● **Page**:
....
Crédit photo EMMANUEL FRANCK

La future loi sur le quota de femmes dans les conseils d’administration des entreprises ouvre un nouveau dossier pour les DRH. Ces derniers vont en effet devoir alimenter le vivier de potentielles administratrices. Les politiques mises en place pour féminiser les instances dirigeantes semblent efficaces.

Une page se ferme, une nouvelle s’ouvre dans le traitement des inégalités entre les femmes et les hommes au travail. Adoptée à l’Assemblée nationale au début de l’année, la proposition de loi relative à la “représentation équilibrée des femmes et des hommes au sein des conseils d’administration et de surveillance” sera discutée au Sénat le 27 octobre.
....
● **Matériel fourni**:
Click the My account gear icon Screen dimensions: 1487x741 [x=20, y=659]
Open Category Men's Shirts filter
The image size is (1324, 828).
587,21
....
● **Consignes**:
1. Recopiez mot pour mot le passage de l'article sur le quota de femmes dans les conseils d'administration compris entre « La future loi » et « dirigeantes semblent efficaces. », bornes incluses.
2. D'après l'article sur le quota de femmes dans les conseils d'administration, à quelle date la proposition de loi sera-t-elle discutée au Sénat ?
3. Rédigez la suite de l'article sur le quota de femmes dans les conseils d'administration, en reprenant après sa dernière phrase.

● **Réponses aux consignes**:
1.
La future loi sur le quota de femmes dans les conseils d’administration des entreprises ouvre un nouveau dossier pour les DRH. Ces derniers vont en effet devoir alimenter le vivier de potentielles administratrices. Les politiques mises en place pour féminiser les instances dirigeantes semblent efficaces.

2. Le 27 octobre.

3.
Dans la version des députés, les conseils d’administration (CA) et de surveillance des sociétés cotées ne peuvent pas comporter moins de 40 % d’administrateurs du même sexe, sous peine d’annulation des nominations hors quota. Les entreprises disposeront de six ans pour atteindre cet objectif et de trois ans pour parvenir à une proportion de 20 %.

Dans le même temps, les obligations des entreprises en matière d’égalité salariale s’assouplissent. Un article de la réforme des retraites annule ainsi l’objectif de suppression des écarts de salaire entre les femmes et les hommes d’ici à fin 2010, prévu dans la loi de mars 2006 sur l’égalité salariale et promis par Nicolas Sarkozy.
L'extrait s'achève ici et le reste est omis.